## [TAREA 1]
Repite sin cambios el trozo del fragmento sobre la Obra de los pasajes que empieza en las palabras con "J. M. Coetzee" y termina después de "al fatigoso empeño.".
## [TAREA 2]
Sigue escribiendo el fragmento sobre la Obra de los pasajes a partir de su última frase.

## [FRAGMENTO PARA LEER]

========================================================================

J. M. Coetzee se pregunta con sorna dónde está el interés de la Obra de los pasajes, un libro que trata de las compras en el París del siglo XIX. Es una reflexión que acaso se hacen también los que, atraídos por el lustre post mortem dado a Benjamin por toda la industria cultural que se ha montado sobre sus escritos, intentan descifrar las páginas de este dédalo de citas y reflexiones, pero al poco acaban renunciando al fatigoso empeño.
Y resulta comprensible: el también llamado Libro de los pasajes es un mamotreto de difícil digestión. No tiene argumento, pues el ensayo introductorio en el que Benjamin explicaba su proyecto se ha perdido. Tampoco posee, en verdad, título, pues su autor no fue más allá de rotular sus miles de apuntes recopilados en París entre 1927 y 1940 con un ‘Notas y materiales’. Y en puridad ni siquiera es un ‘libro’, sino un collage confeccionado por los editores de las Obras completas de Benjamin, Rolf Tiedemann y Hermann Schweppenhäuser, ayudados en este menester por quienes fueron confidentes del filósofo, Gershom Scholem y Theodor W. Adorno.
Esto explica por qué, siendo como es injusta, la pregunta de Coetzee resulta pertinente. No sólo porque enfrentarse al inconexo libro implica hacerlo con el mismo interés y paciencia con los que el arqueólogo desentierra la ruina (y no todo el mundo tiene el mismo aguante); también porque con nadie mejor que con Benjamin se cumple unas de las leyes no escritas de nuestros tiempos: no hay libros más influyentes que aquellos que no se leen.
No sabemos si gracias a la espléndida edición en dos tomos publicada ahora por Abada la Obra de los pasajes empezará a ser leída en español y por tanto comenzará a perder influencia. Pero aunque así ocurriera habría merecido la pena, pues sería síntoma de que Benjamin habría bajado por fin del vacuo pedestal en el que se le ha forzado a subir; un pedestal que se debe al desconocimiento de su obra y desde el cual se le reverencia como profeta de todos los fenómenos de la globalización: desde los centros comerciales hasta la estetización de la mercancía, pasando por el difícil lugar del arte en un contexto ultratecnológico.

========================================================================

## [MATERIAL APORTADO]
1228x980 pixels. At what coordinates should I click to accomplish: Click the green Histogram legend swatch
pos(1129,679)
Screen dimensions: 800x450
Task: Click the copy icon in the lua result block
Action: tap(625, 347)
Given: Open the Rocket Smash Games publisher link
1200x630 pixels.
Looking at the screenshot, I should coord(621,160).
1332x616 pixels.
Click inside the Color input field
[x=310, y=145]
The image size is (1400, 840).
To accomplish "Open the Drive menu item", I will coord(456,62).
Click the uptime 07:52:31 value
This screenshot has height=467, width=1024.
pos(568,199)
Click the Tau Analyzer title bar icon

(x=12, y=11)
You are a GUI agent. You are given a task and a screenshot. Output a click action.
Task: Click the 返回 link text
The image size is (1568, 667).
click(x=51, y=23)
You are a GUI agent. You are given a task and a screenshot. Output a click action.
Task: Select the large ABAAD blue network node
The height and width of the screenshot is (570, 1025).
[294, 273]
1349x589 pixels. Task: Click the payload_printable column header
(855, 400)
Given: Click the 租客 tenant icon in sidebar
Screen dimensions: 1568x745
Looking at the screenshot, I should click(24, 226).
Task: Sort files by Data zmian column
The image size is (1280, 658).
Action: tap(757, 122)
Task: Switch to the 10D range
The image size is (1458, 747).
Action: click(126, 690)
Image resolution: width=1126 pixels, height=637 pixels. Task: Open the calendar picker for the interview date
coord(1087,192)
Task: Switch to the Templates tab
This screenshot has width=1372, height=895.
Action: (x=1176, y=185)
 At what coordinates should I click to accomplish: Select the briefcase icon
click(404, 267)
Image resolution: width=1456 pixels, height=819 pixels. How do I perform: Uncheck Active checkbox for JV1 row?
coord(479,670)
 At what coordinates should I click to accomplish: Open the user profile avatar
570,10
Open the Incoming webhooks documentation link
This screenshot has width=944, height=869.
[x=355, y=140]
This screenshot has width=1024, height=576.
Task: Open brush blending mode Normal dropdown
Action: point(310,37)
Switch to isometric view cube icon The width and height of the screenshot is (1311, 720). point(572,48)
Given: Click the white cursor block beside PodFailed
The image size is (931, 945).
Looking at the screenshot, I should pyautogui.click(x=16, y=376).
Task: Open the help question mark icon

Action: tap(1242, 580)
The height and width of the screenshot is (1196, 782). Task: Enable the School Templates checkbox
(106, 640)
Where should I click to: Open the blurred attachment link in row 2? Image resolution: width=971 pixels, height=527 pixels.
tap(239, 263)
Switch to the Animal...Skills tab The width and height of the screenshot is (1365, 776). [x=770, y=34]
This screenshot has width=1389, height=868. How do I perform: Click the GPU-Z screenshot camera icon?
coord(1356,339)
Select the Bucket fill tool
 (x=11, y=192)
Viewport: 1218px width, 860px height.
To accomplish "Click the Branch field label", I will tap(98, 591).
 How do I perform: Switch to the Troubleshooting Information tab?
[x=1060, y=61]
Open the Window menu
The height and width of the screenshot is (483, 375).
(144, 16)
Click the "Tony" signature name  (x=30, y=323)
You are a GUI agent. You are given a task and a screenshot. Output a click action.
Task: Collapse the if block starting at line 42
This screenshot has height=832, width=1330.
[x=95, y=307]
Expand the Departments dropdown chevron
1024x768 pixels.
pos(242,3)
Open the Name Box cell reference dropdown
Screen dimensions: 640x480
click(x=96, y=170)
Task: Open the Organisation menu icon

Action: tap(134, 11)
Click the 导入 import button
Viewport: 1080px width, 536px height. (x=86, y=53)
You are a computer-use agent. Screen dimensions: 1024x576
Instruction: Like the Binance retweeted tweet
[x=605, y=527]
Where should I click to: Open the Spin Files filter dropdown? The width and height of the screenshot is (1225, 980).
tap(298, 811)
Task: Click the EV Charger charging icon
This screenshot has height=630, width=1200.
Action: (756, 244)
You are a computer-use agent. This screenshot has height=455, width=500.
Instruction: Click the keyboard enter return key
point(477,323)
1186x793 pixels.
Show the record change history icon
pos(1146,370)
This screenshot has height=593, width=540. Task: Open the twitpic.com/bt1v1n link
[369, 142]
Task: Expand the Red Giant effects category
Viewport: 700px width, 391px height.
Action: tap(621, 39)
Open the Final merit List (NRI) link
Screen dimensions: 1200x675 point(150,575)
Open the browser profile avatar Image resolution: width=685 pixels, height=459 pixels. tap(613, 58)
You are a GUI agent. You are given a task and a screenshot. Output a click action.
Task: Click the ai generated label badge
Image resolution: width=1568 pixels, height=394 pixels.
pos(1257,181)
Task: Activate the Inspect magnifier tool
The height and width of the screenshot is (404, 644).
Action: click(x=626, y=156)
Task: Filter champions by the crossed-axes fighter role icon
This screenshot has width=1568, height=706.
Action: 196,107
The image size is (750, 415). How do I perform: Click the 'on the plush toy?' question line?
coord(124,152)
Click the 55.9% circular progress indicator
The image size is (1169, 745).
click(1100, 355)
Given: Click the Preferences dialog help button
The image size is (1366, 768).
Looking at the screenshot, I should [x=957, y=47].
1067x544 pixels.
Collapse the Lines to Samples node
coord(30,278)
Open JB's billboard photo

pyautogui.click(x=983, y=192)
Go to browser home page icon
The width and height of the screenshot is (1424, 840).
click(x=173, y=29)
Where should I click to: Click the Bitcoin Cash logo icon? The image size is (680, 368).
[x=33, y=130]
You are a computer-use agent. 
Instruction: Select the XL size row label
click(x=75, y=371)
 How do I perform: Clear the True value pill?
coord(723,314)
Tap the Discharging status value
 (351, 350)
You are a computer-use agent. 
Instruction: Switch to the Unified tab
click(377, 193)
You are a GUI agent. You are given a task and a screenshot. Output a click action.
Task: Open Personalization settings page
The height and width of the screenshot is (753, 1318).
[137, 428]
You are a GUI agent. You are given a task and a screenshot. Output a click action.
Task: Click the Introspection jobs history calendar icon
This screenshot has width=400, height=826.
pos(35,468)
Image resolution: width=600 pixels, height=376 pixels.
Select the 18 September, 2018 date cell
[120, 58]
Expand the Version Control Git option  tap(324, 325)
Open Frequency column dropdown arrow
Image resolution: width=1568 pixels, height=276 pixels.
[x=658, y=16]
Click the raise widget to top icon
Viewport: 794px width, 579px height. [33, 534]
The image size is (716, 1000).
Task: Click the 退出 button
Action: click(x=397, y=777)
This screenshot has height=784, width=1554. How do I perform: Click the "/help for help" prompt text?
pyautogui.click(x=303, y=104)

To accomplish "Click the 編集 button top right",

========================================================================

## [RESPUESTA ESCRITA 1]
J. M. Coetzee se pregunta con sorna dónde está el interés de la Obra de los pasajes, un libro que trata de las compras en el París del siglo XIX. Es una reflexión que acaso se hacen también los que, atraídos por el lustre post mortem dado a Benjamin por toda la industria cultural que se ha montado sobre sus escritos, intentan descifrar las páginas de este dédalo de citas y reflexiones, pero al poco acaban renunciando al fatigoso empeño.

## [RESPUESTA ESCRITA 2]
En España, país como pocos de los eruditos a la violeta, la mitificación y mistificación de Benjamin ha sido tan grande que exigía, como contrapartida, la publicación en castellano de sus Obras Completas. Este proyecto titánico y ya casi completado se debe a Juan Barja, y a él pertenece también esta edición de Passagen-Werk. No es que El libro de los pasajes resultara un desconocido para el lector español: en 2005 Akal publicó la meritoria primera traducción directa del alemán a partir de la edición canónica de Tiedemann, que es la que sigue también Abada. Pero el Benjamin que nos presenta Barja en su impecable traducción resulta más cercano, amén de más comprensible gracias al formato del volumen (que es el del original alemán), a las notas que aclaran muchos pormenores, y al extenso y revelador epistolario del propio Benjamin.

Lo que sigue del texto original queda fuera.